The two models look a lot alike. They’re both sporty and feature an upright riding position.
Whereas Harley-Davidson is only promising 110 miles between charges for the LiveWire in urban use, Zero claims a 161-mile range in the city for the SR/F and 200 miles with an added power tank. Zero says the SR/F will be in stores this spring, while Harley-Davidson has said LiveWire won’t be available until August.
The 110-horsepower SR/F also has an optional Rapid Charge System that will enable recharge to occur to 95 percent capacity in one hour for the premium version and 80 minutes for the base model. The 485-pound base model comes with a 3 kW charger, while the 498-pound premium version has a 6 kW charger. The premium version also comes with a fly screen, heated hand grips and aluminum bar ends.
The SR/F will be available in two colors – Seabright Blue and Boardwalk Red – and has a top speed of 124 miles per hour.
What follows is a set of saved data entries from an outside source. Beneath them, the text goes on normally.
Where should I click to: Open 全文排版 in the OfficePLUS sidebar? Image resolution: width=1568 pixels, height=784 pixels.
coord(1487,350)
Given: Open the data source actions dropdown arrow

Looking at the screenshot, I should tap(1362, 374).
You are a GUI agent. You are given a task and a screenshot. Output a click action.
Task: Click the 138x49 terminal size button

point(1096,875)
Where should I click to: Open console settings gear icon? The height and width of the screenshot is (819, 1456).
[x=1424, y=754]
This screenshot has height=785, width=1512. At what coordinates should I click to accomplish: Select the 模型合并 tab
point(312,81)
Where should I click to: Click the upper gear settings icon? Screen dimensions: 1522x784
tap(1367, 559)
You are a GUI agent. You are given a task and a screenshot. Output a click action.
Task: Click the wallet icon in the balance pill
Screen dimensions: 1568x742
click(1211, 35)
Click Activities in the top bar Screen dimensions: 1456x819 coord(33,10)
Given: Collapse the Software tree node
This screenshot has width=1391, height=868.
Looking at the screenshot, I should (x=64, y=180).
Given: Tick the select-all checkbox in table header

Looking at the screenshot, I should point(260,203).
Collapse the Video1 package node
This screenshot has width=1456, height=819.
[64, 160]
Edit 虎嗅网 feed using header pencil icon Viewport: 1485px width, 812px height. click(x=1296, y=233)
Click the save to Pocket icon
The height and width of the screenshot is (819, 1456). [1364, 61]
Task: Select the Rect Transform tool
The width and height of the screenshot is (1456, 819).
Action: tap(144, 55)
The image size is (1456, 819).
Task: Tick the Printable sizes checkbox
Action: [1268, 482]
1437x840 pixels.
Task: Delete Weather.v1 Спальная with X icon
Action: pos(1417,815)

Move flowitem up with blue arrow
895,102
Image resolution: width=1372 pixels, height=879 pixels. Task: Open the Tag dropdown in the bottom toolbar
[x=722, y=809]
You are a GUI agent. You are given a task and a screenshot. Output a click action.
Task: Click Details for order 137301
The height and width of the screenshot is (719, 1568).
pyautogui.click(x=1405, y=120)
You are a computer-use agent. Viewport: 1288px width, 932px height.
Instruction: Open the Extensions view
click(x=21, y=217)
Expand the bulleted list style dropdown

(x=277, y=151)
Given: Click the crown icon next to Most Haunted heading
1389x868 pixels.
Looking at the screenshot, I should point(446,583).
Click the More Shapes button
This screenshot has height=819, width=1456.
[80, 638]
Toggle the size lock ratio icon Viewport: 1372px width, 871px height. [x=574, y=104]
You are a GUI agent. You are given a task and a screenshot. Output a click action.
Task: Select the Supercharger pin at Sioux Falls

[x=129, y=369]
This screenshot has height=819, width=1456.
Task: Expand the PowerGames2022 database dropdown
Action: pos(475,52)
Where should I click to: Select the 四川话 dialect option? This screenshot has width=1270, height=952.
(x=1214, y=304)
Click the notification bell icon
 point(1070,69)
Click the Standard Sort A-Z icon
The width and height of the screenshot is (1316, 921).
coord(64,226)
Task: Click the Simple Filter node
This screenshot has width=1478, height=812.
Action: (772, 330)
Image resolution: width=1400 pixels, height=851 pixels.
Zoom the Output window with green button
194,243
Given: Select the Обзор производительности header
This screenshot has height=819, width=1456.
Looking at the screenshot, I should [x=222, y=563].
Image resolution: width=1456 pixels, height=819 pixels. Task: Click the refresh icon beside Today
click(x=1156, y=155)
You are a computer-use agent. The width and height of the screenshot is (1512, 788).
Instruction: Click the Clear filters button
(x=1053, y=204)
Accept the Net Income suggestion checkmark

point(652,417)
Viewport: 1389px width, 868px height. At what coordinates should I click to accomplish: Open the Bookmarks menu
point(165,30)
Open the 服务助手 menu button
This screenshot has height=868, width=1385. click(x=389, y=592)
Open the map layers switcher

Zero has been making electric models since 2006. “We sell more full-size premium electric motorcycles than all our competitors combined,” said Zero Motorcycles CEO Sam Paschel at a launch event in New York on Monday.
What remains to be seen now is whether Harley-Davidson, which has been receiving blowback since the pricing for the LiveWire was announced in early January, reacts and drops the price of its first-ever electric model in the face of presumably irate dealers and shopper apathy.
What makes LiveWire’s price seem even more out of whack is when it’s compared to the prices for a Toyota Prius hybrid car. The MSRP of a base 2019 Prius is $23,770 – $6,000 less than a LiveWire. A top-of-the-line, luxury, all-wheel-drive version of the Prius is $28,820, which is still less than a LiveWire.
Does Harley-Davidson have any choice but to reduce LiveWire’s price?